ASTER: Natural and multi-language unit test generation with LLMs
Implementing automated unit tests is an important but time-consuming activity in software development. To assist developers in this task, many techniques for automating unit-test generation have been developed. Despite this effort, usable tools exist for very few programming languages. That’s why our team at IBM Research decided to build the Automated Test Case Generator, or ASTER.
ASTER demonstrates that LLM prompting guided by lightweight program analysis can generate high-coverage and natural tests. ASTER implements this approach for Java and Python. Moreover, ASTER incorporates software mocking mechanisms, enabling it to handle complex scenarios involving external dependencies, such as database interactions or web service calls.
To fully understand why we believe this work to be so important, let’s go through the key challenges that developers face while writing unit tests, and explain how ASTER can help.
The challenge of unit test generation
It’s a time-consuming task. Unit tests let developers validate the functionality of the application in a granular fashion. The tests focus on the implementation of each unit, typically a method, function, or procedure. However, writing tests that are maintainable and achieve high coverage can be tedious and time-consuming, which hinders developers’ productivity and reduces the turnaround time for new or updated enterprise applications.

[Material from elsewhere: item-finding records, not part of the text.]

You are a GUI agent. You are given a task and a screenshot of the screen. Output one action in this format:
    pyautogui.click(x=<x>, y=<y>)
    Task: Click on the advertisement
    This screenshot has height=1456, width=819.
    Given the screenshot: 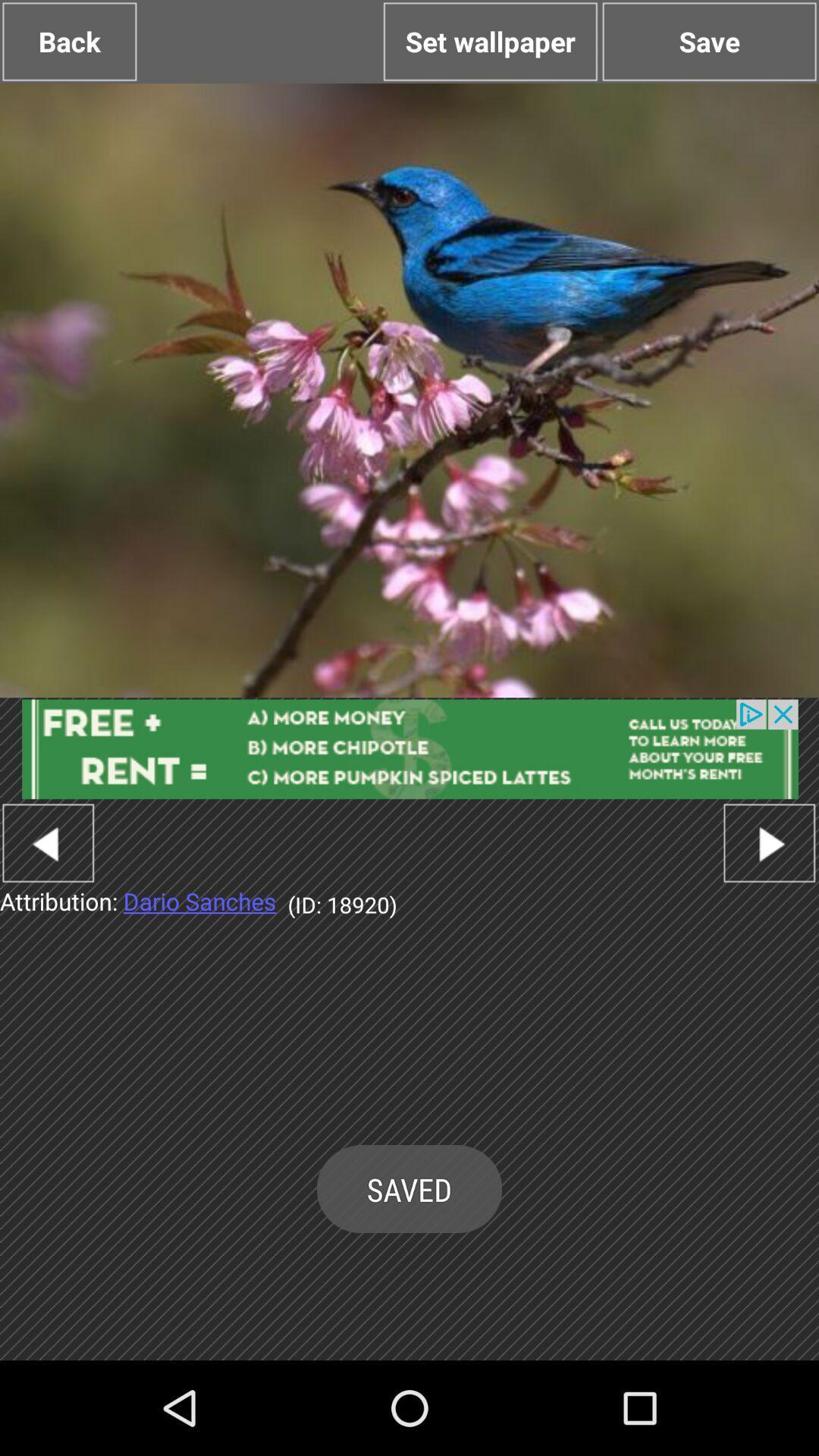 What is the action you would take?
    pyautogui.click(x=410, y=749)
     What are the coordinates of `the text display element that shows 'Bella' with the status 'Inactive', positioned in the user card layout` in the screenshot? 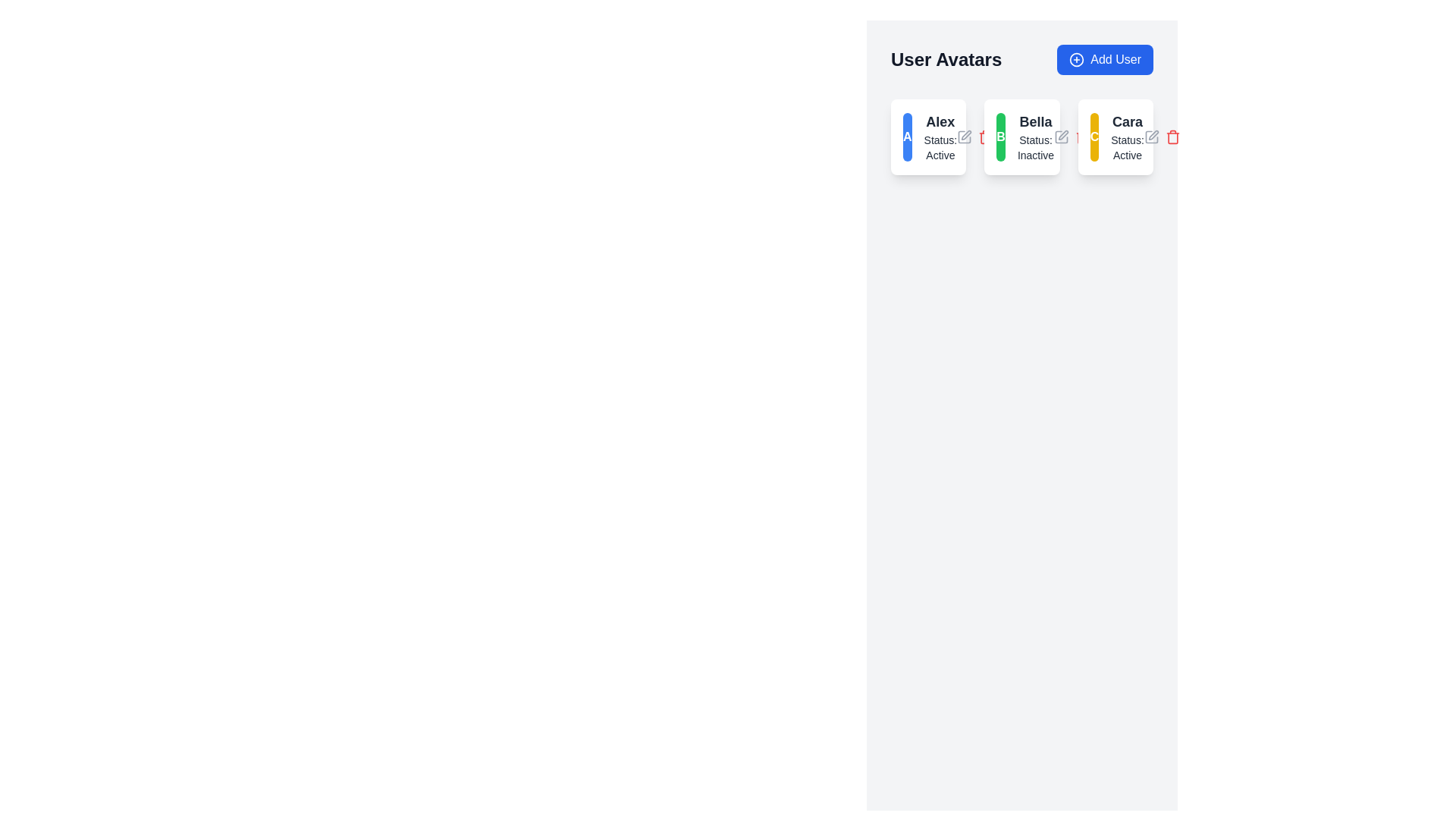 It's located at (1035, 137).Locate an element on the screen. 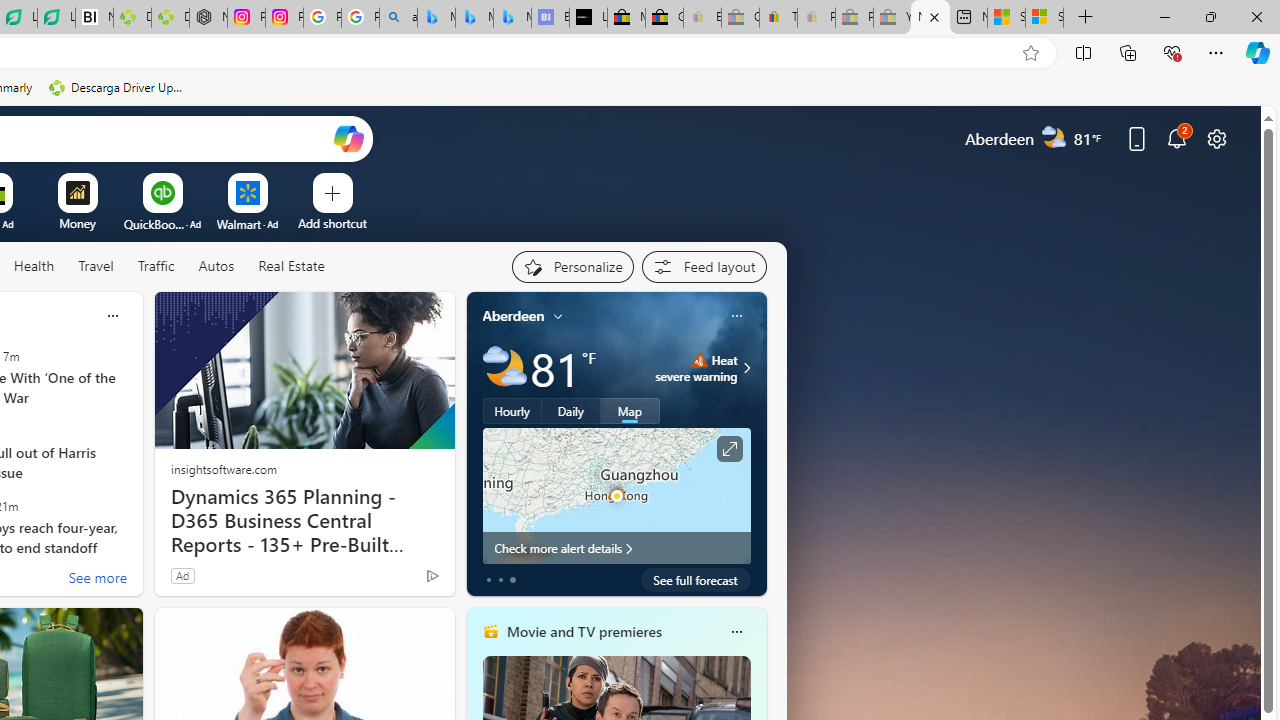 The width and height of the screenshot is (1280, 720). 'Nvidia va a poner a prueba la paciencia de los inversores' is located at coordinates (93, 17).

There’s a lack of “naturalness” in tests generated by conventional approaches. Previous studies1 have shown that developers find automatically generated tests lacking in “naturalness” characteristics, suffering poor readability and comprehensibility, covering uninteresting sequences, and containing trivial or ineffective assertions. Automatically generated tests are also known to contain anti-patterns2 and are generally not perceived as being natural in that they do not resemble the kinds of tests that developers write.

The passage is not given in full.